Two practical aspects of the School that have evolved through our experiences are the Orientation and Evaluation. The first takes place at the beginning of each session. It is intended to give prospective students an overview of all the courses offered, the better to decide what she wants to take, and to give everyone a feeling for the school as a whole and as part of the women's movement. The Evaluation is held about midway through the session to give women a chance to talk about their dissatisfactions while there is still time to act on them before the session ends. During an Evaluation it was found that students felt that in one class there was too much structure, and in another too little. By having students and and conveners talk frankly about their expectations for a class, adjustments can usually be made. Of course this is the time for positive feedback, and if the Evaluation for the fourth session is a true indication, the School has a fantastic success. We as women are challenging each other to fulfill our human potential, and supporting each other to make it happen. We are building self-confidence in ourselves as individuals and the legitimacy of the School as an expression of our needs and desires within the women's movement.

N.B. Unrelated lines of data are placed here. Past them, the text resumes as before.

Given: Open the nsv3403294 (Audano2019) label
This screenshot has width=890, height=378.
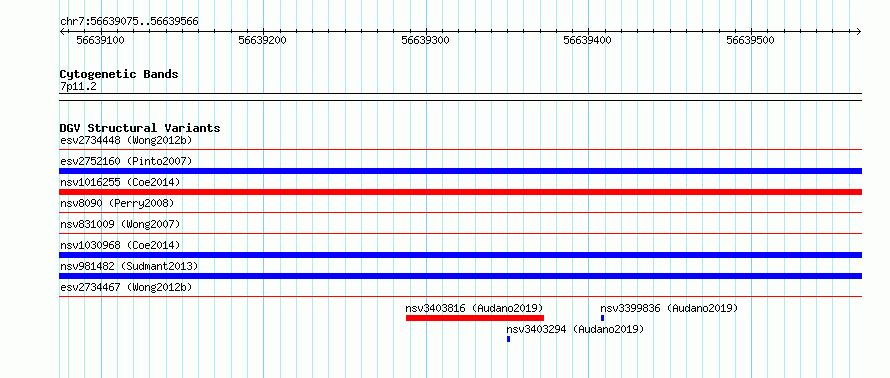Looking at the screenshot, I should coord(576,329).
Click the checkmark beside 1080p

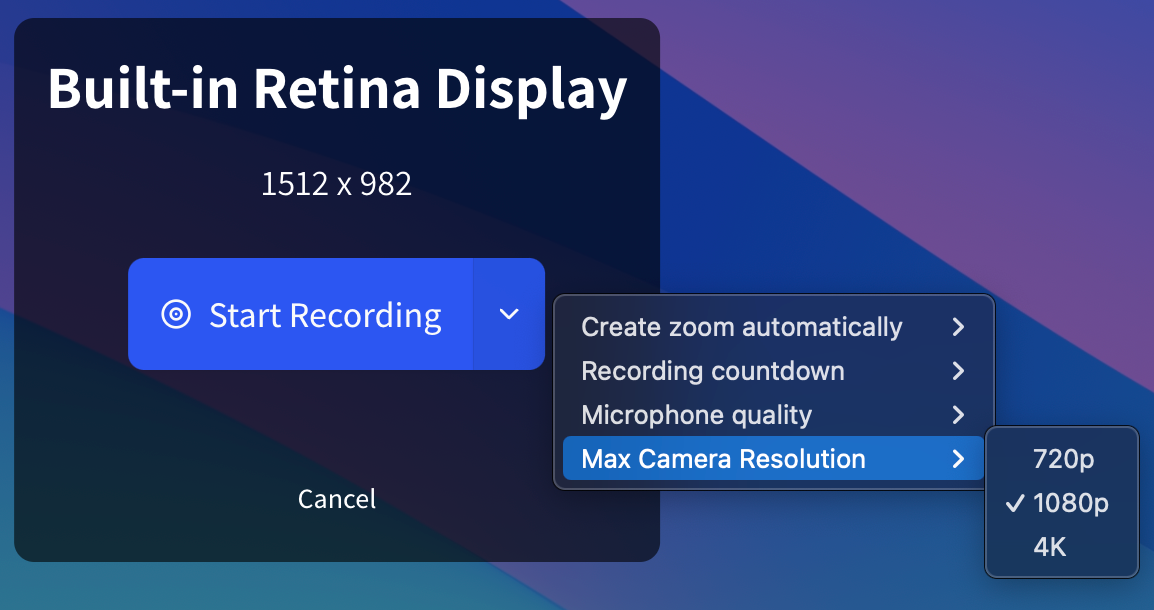[1015, 503]
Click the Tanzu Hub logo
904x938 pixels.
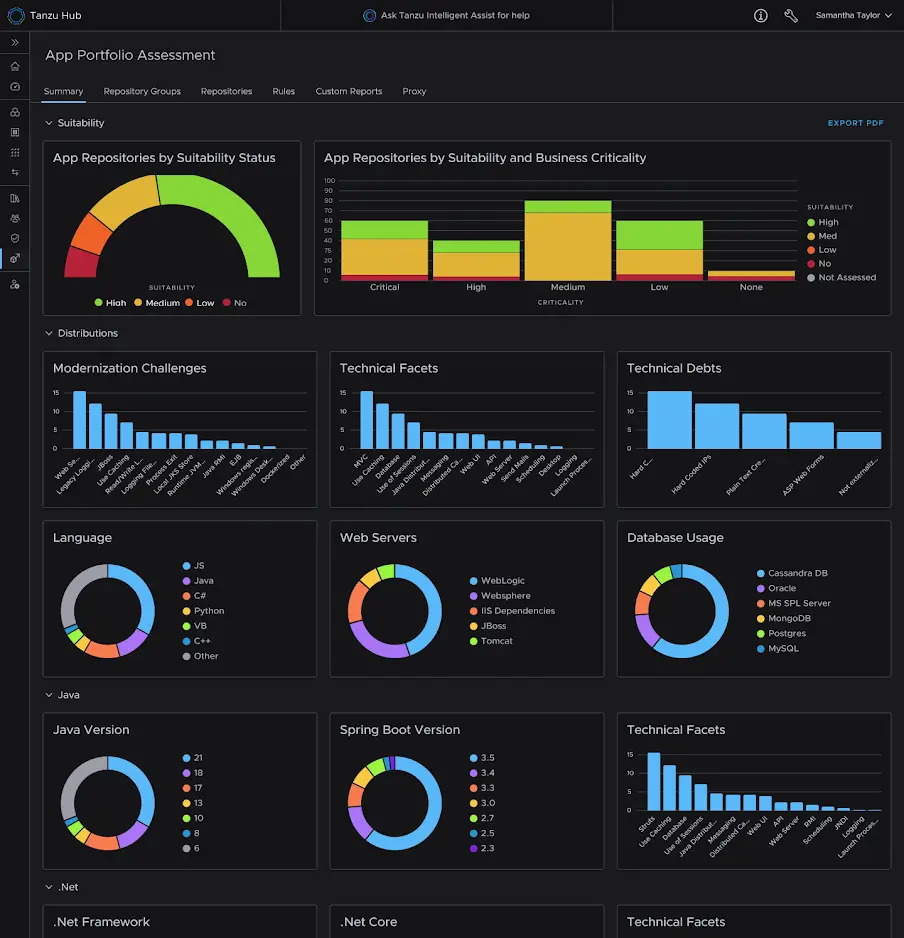tap(16, 16)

We hope to see participation in the School become a springboard for students to a deeper commitment for social change, a deeper commitment to the movement and to the CWLU as part of that movement. We have described earlier some of the ways in which that is happening or can happen. But it is not happening enough yet. We feel that we must involve each class in some kind of action project. One model might be to involve people in Women and Their Bodies classes in pregnancy testing or abortion counseling; another may stem from the Prepared Childbirth course, which offers a service otherwise unavailable to many women, raises consciousness about our oppression in the healthcare system and our lack of control over our own bodies, and offers the possibility of direct action closely related to the course content. In this case, women in the class plan to demand that various clinics and hospitals start offering prepared childbirth courses. With this kind of action, the Liberation School will not be co-opted by institutions representing ways of life to which we are opposed but rather will challenge such institutions in meaningful ways.

Our goal is to create positive dissatisfaction in the participants in the Liberation School, a realization of the dissatisfaction many women fell with their lives, not a dissatisfaction which grows silently within each isolated woman and sours her life, but one which leads her to question her situation, to challenge it, to grow with other women to an understanding that sisterhood is powerful. The only given is that we will keep growing.